Property prices in the UK edged up 0.3% in November
3rd December 2018
3rd December 2018
Property prices in the UK edged up 0.3% in November.
Looking forward, much will depend on how broader economic conditions evolve, according to Robert Gardner, Nationwide’s chief economist.
‘In the near term, the squeeze on household budgets and the uncertain economic outlook is likely to continue to dampen demand, even though borrowing costs remain low and the unemployment rate is near 40 year lows,’ he said.
‘If the uncertainty lifts in the months ahead and employment continues to rise, there is scope for activity to pick-up through next year. The squeeze on household incomes is already moderating and policymakers have signalled that, if the economy performs as they expect, interest rates are only expected to rise at a modest pace and to a limited extent in the years ahead,’ he added.

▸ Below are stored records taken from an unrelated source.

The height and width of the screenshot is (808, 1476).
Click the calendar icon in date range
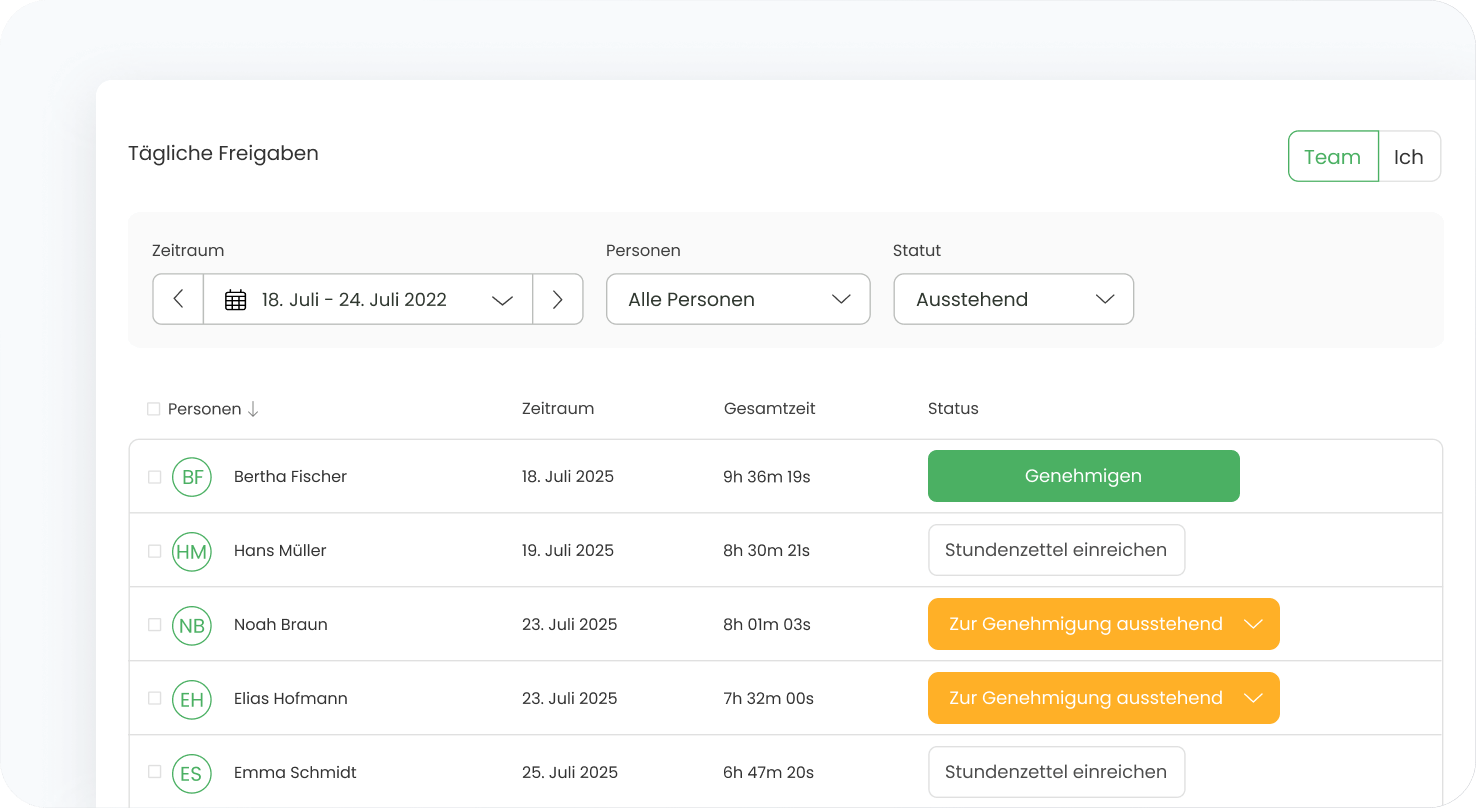[x=235, y=300]
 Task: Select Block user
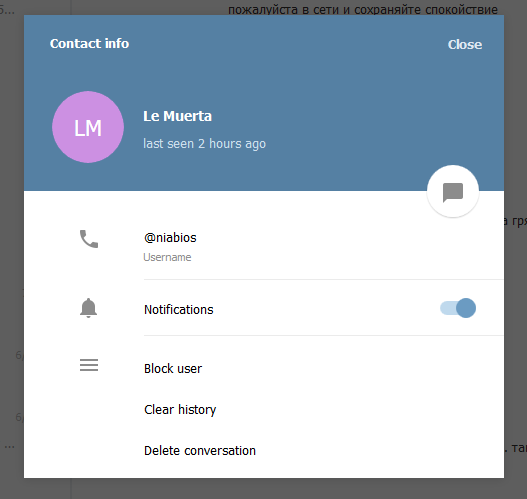[x=173, y=369]
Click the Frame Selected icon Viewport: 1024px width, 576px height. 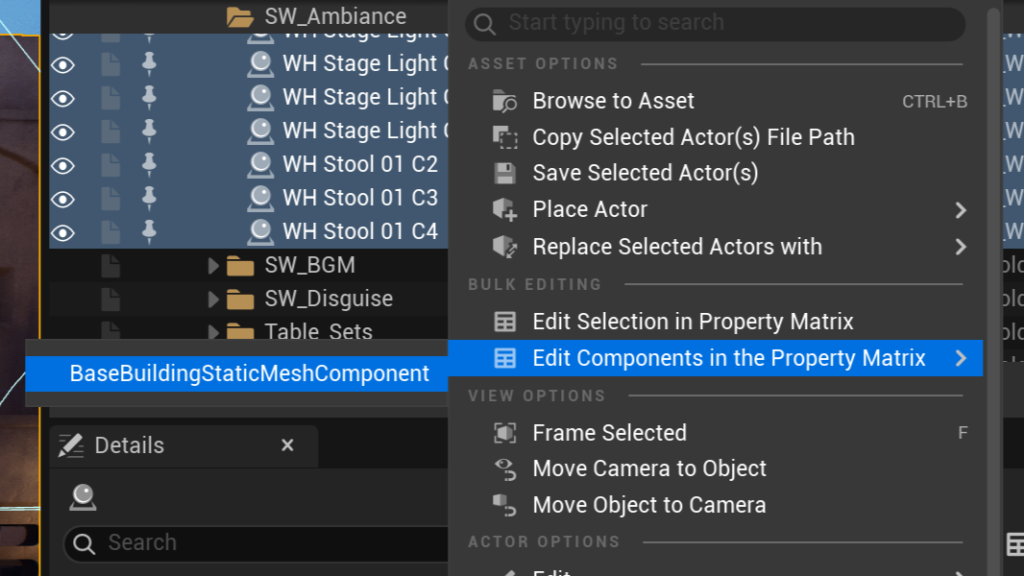(506, 433)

The November index report also looks at housing supply in England over the last decade and says that it has grown by 1.9 million, a rise of 8.5%. The strongest growth has been in the South West, London and the East of England, and Gardner pointed out that these are amongst the areas that have seen relatively strong house price growth over this period, suggesting supply is responding to price signals.
Meanwhile, in regions such as the North East and North West, where house prices are still near 2007 levels, growth in supply has been more modest.
The direction of house prices will be heavily dependent on the outcome of the Brexit vote on 11 December and what emerges after that. Nationwide said that if the uncertainty lifted, then prices were likely to spring back.
Nationwide highlighted how the supply of housing was improving after a decade in which Britain had not built sufficient housing for a growing population.